Without another word the lights from the Port Authority cutter snapped off, and the boat roared to life and veered away into the disappearing fog at breakneck speed.
The captain watched it go for a moment, and then released a huge sigh of relief to match Simon’s own. Then he spun on his heel and bellowed, “Current heading, full speed ahead! Full throttle!”
The Munro boomed and surged into the open ocean, spray pouring over the bow as it crashed through the rising swell.
Simon backed down the stairs and Donovan joined him. “All right then,” he said, “we’re heading south toward Antarctica now. We’re already running silent, and we’ll be in international waters in four minutes or less.
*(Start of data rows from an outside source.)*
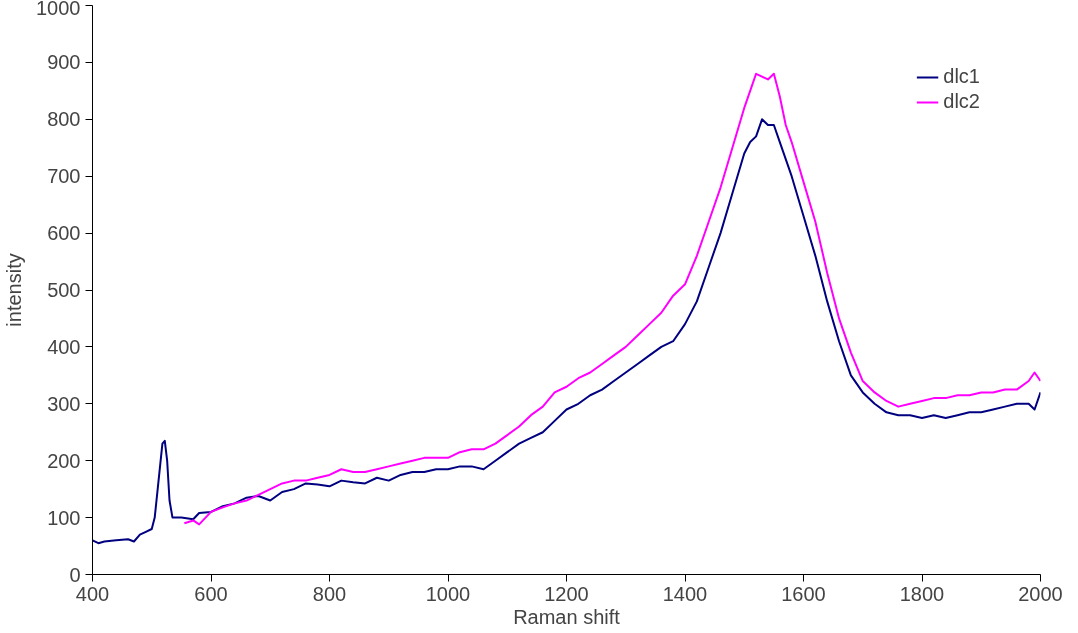 The image size is (1078, 633). I want to click on legend-label: dlc2, so click(962, 102).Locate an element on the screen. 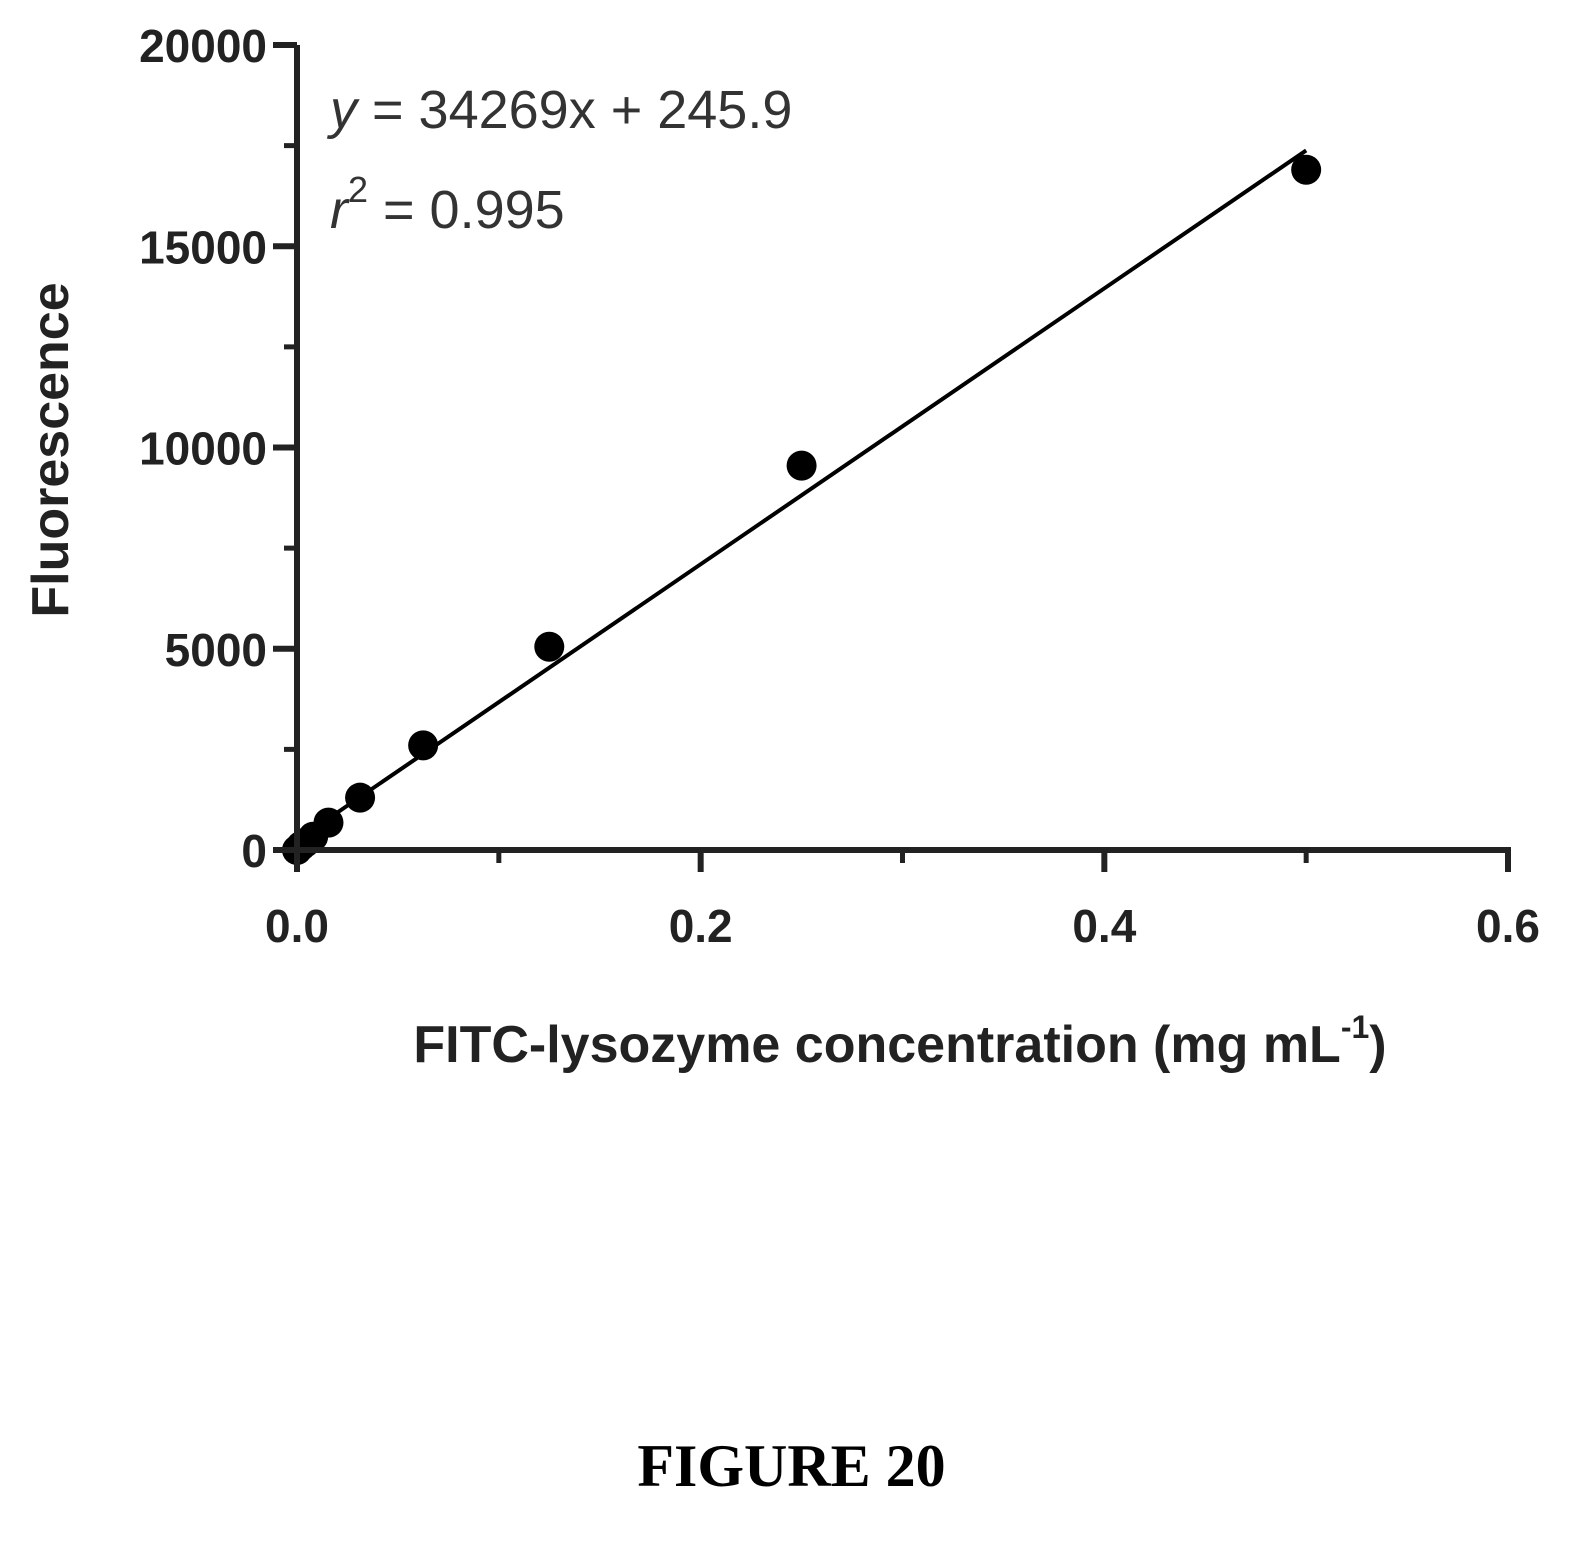  r-squared-variable: r is located at coordinates (340, 210).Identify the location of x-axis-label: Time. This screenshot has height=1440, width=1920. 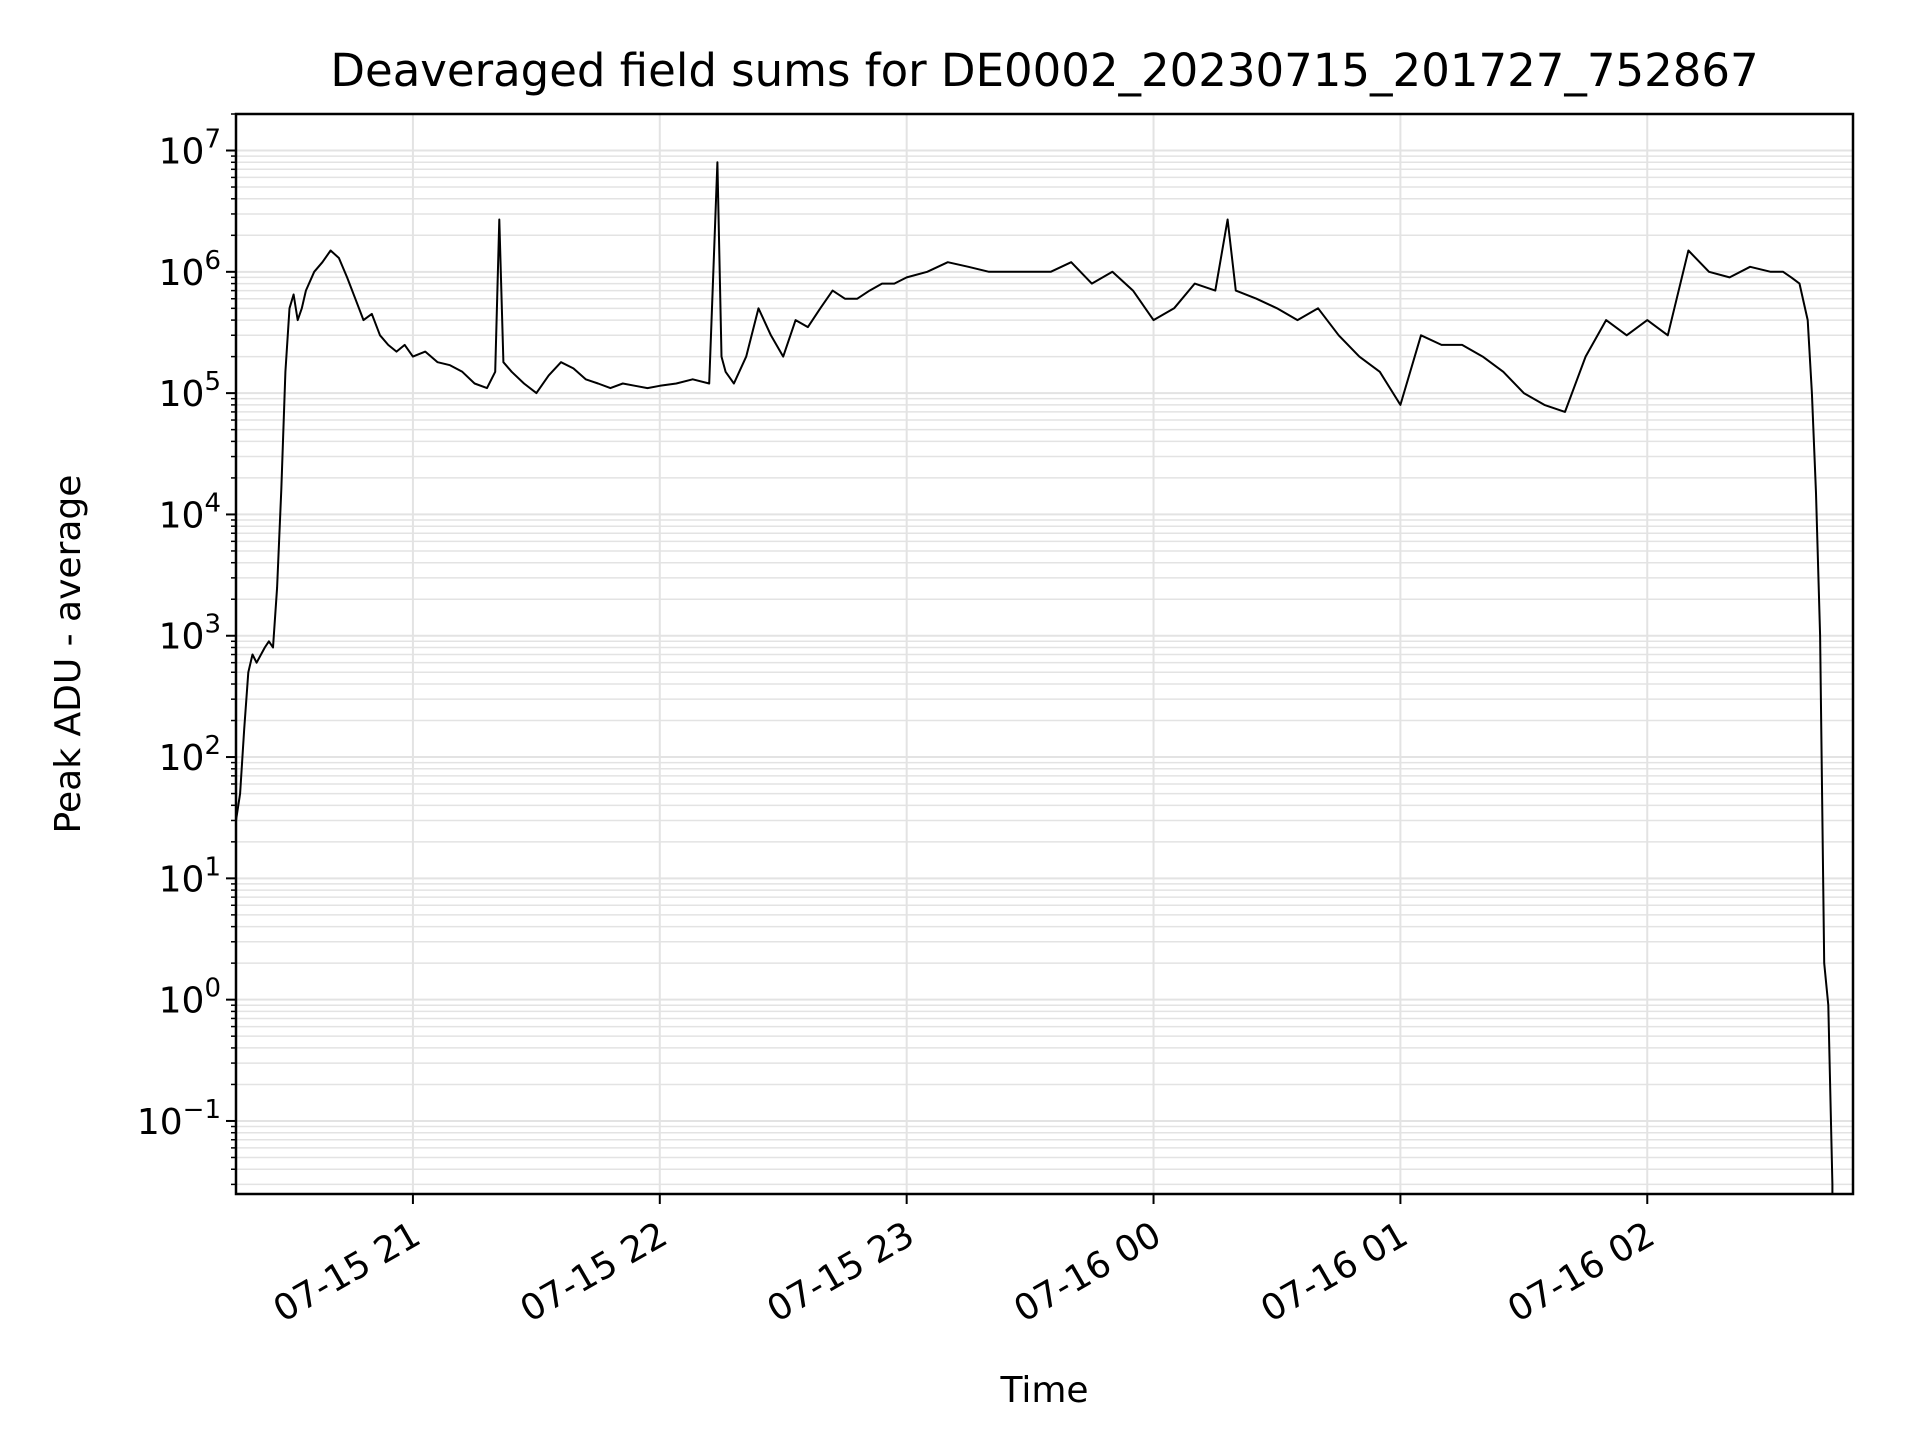
(1044, 1390).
A set of slightly more precise coordinates would be appreciated.”
“I’ll see what I can do,” Simon told him. “In the meantime…full speed ahead.”
Donovan snorted. “As if I had a choice.”
* * *
Simon’s team assembled in the hull of the ship—a surprisingly huge space from top to bottom and side to side, filled almost entirely by the bulbous, dead-black mass of the Spector VI, wrapped in a radar-invisible, non-metallic, sound-absorbing neo-fabric that defied scans of any kind. The inside of the ship looked nothing like its aged exterior. The hull itself was scrupulously cleaned and recently repainted; Donovan ran a tight ship, and there wasn’t an oil stain or a misplaced bolt anywhere in sight.